Ella se detuvo, sorprendida.
– Creerás que estoy loco, pero sentí el impulso irrefrenable de que tenía que hacerlo.
Parecía abochornado, como si de verdad cuestionase la cordura de aquella situación. Pero entonces se armó de valor y prosiguió:
– Sólo quería darte las gracias por la compañía en el tren.
Ella no supo qué decir y parecía bastante incómoda.
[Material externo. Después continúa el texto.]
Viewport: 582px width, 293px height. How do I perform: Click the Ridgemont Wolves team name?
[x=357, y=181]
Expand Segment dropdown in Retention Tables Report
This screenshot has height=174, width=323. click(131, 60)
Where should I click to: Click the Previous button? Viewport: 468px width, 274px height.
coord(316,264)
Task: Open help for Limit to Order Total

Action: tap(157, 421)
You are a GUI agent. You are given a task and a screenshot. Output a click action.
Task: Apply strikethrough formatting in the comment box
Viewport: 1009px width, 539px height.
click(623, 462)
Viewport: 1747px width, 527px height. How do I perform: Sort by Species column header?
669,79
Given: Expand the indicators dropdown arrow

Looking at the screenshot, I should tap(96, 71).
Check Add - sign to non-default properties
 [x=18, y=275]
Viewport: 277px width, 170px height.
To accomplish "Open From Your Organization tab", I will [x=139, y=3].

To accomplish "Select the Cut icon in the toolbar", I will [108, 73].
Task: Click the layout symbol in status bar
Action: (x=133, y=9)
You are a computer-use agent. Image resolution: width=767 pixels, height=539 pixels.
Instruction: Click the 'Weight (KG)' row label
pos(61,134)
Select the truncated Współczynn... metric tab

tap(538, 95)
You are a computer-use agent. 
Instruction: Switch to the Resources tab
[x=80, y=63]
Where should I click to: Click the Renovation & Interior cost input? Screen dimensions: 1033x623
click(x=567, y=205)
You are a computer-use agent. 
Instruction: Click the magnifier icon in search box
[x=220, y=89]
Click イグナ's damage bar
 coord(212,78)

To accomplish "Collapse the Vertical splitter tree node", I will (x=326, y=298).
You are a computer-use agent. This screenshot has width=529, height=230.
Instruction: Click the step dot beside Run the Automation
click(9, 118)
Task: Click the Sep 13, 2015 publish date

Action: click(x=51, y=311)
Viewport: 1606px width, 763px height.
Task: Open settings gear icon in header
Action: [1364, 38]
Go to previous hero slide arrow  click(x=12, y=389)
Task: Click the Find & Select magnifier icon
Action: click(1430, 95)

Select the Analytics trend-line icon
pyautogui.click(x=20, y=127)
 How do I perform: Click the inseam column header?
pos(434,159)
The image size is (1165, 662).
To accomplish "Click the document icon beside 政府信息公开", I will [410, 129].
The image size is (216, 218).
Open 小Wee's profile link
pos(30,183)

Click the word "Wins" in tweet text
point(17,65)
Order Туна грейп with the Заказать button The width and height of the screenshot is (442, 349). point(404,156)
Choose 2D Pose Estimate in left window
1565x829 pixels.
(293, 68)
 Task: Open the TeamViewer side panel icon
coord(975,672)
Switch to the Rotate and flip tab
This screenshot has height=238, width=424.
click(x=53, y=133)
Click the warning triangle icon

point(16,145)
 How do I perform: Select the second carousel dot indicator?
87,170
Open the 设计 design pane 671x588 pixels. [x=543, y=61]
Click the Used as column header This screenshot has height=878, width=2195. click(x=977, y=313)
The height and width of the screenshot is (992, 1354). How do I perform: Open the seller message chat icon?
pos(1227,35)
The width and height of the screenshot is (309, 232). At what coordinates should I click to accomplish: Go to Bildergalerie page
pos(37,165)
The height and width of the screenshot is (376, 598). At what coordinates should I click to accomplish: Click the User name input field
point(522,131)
– Sí, porque estábamos sentados uno frente al otro en el vagón restaurante.
– Lo sé. Gracias a ti.
Su cara se iluminó con una amplia sonrisa cuando se dio cuenta de que ella lo había reconocido. Y sonó casi ansioso al preguntar:
– Perdona otra vez pero es que tengo que saber si tú también lo notaste.
– ¿El qué?
– Pues bueno… No sé exactamente cómo expresarlo.
Una vez más, pareció abochornado y ella dudó un instante hasta que al fin asintió levemente; entonces, la sonrisa con que él respondió debió haberla hecho salir corriendo al confín del mundo por puro instinto de conservación. Pero se quedó donde estaba, incapaz de hacer otra cosa.